**Task goal**
Within the listing below, count the lines that have the string "computer". Answer with that number only.

*** Listed entries Section Begins ***

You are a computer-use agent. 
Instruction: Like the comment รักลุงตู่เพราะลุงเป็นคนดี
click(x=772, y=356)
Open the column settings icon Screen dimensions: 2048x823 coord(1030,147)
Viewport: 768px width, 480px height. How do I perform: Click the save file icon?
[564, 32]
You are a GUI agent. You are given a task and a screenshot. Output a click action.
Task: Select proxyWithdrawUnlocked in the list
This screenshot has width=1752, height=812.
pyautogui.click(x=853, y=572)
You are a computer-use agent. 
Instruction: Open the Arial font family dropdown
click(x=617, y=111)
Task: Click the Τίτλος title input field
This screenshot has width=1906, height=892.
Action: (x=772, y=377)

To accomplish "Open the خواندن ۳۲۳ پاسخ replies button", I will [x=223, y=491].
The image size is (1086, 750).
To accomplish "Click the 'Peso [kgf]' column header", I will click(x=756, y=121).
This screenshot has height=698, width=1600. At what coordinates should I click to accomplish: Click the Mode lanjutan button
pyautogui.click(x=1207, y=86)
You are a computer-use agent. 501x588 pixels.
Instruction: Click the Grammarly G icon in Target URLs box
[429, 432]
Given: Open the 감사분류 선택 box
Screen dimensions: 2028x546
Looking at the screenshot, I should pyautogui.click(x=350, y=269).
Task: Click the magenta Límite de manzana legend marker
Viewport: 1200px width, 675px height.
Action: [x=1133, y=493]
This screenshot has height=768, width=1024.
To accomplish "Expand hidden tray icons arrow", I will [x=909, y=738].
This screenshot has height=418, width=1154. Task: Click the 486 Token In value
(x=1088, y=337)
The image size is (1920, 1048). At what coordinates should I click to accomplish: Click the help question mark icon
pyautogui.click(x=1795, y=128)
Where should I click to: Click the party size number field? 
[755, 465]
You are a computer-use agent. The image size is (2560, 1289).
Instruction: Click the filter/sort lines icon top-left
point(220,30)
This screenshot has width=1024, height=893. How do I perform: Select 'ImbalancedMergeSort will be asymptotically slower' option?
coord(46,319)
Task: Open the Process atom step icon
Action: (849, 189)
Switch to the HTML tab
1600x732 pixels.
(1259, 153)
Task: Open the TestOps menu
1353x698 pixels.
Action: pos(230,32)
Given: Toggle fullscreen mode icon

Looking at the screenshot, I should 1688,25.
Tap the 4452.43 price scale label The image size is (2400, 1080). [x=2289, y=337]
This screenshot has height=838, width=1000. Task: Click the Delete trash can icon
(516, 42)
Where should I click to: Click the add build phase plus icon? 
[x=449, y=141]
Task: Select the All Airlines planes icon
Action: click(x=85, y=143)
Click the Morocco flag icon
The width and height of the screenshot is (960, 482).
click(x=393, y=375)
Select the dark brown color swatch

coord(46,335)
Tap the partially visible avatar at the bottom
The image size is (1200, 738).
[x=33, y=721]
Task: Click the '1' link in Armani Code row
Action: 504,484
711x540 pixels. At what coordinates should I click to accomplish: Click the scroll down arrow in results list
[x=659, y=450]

*** Listed entries Section Ends ***

**Exercise output**
4